(RECORDS SUPPLIED begins)
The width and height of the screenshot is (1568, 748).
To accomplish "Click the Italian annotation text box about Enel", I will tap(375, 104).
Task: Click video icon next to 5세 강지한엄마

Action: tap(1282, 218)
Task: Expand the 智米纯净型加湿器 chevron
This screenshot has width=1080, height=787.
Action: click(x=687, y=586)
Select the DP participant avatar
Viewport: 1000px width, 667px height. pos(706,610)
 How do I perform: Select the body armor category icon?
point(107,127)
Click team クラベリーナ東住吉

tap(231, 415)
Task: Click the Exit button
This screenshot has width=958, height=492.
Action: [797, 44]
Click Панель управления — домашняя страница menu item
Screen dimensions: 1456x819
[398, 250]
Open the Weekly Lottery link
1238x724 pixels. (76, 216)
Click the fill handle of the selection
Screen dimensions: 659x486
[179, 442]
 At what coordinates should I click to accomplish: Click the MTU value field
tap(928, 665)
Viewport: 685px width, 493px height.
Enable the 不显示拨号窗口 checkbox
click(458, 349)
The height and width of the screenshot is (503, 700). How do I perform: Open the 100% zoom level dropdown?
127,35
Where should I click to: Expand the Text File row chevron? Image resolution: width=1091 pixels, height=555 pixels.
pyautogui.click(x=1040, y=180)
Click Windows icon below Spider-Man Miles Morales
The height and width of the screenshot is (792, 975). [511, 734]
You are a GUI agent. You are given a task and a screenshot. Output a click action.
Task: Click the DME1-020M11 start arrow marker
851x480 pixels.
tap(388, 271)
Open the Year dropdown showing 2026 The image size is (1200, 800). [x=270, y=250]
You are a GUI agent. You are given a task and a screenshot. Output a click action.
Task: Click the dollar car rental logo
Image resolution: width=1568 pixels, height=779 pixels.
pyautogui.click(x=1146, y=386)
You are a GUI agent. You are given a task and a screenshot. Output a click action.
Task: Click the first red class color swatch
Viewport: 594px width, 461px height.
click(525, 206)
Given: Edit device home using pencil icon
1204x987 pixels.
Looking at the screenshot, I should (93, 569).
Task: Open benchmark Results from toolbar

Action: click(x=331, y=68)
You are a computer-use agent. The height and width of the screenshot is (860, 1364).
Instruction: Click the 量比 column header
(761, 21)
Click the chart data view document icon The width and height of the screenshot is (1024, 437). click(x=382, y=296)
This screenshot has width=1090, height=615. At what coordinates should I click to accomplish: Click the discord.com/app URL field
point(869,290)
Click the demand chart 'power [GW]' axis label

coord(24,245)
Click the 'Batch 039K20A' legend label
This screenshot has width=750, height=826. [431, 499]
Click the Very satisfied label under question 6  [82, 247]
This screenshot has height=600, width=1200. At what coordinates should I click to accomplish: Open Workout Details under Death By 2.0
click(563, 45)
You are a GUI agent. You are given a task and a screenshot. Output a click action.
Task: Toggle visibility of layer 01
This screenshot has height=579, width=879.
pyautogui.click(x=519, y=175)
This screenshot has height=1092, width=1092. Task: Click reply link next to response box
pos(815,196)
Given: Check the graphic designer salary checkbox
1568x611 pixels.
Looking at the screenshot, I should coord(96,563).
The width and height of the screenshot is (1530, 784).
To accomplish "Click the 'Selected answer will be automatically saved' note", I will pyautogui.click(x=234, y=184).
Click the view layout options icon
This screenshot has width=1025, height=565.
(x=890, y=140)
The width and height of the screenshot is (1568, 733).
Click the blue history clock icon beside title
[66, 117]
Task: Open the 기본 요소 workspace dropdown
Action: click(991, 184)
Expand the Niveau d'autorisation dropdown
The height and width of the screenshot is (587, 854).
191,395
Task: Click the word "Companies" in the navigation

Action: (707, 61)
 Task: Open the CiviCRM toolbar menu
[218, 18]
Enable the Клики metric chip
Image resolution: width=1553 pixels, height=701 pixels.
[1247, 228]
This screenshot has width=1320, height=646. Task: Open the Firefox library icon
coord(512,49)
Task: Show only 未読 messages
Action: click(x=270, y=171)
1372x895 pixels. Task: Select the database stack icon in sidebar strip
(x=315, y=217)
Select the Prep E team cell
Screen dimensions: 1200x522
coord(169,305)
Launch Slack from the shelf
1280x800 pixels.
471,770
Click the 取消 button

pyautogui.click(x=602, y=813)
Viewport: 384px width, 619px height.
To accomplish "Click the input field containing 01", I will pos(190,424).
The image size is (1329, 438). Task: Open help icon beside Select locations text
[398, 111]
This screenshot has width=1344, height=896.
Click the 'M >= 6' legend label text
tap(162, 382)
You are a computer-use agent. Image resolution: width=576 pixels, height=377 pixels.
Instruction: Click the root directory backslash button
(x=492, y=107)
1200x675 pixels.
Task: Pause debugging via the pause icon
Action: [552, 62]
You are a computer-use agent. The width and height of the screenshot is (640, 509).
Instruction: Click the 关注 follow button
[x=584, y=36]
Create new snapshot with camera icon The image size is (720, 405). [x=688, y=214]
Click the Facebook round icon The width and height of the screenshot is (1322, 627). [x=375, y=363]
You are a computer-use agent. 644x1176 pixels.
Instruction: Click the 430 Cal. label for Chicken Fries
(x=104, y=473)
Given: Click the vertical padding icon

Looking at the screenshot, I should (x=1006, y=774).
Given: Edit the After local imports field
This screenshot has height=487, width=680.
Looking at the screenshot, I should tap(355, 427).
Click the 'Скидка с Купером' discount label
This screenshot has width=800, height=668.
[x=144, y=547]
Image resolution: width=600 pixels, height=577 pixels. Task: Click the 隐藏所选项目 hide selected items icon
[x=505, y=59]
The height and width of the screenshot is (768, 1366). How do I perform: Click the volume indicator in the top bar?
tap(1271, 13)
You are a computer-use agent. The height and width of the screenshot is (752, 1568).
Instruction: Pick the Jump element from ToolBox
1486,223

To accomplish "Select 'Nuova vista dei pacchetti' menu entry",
(RECORDS SUPPLIED ends)
TRY IT
Print exactly the lines above from the one with "1280x800 pixels." to the one with "You are a computer-use agent. 644x1176", including both.

ANSWER SECTION
1280x800 pixels.
471,770
Click the 取消 button

pyautogui.click(x=602, y=813)
Viewport: 384px width, 619px height.
To accomplish "Click the input field containing 01", I will pos(190,424).
The image size is (1329, 438). Task: Open help icon beside Select locations text
[398, 111]
This screenshot has width=1344, height=896.
Click the 'M >= 6' legend label text
tap(162, 382)
You are a computer-use agent. Image resolution: width=576 pixels, height=377 pixels.
Instruction: Click the root directory backslash button
(x=492, y=107)
1200x675 pixels.
Task: Pause debugging via the pause icon
Action: [552, 62]
You are a computer-use agent. The width and height of the screenshot is (640, 509).
Instruction: Click the 关注 follow button
[x=584, y=36]
Create new snapshot with camera icon The image size is (720, 405). [x=688, y=214]
Click the Facebook round icon The width and height of the screenshot is (1322, 627). [x=375, y=363]
You are a computer-use agent. 644x1176 pixels.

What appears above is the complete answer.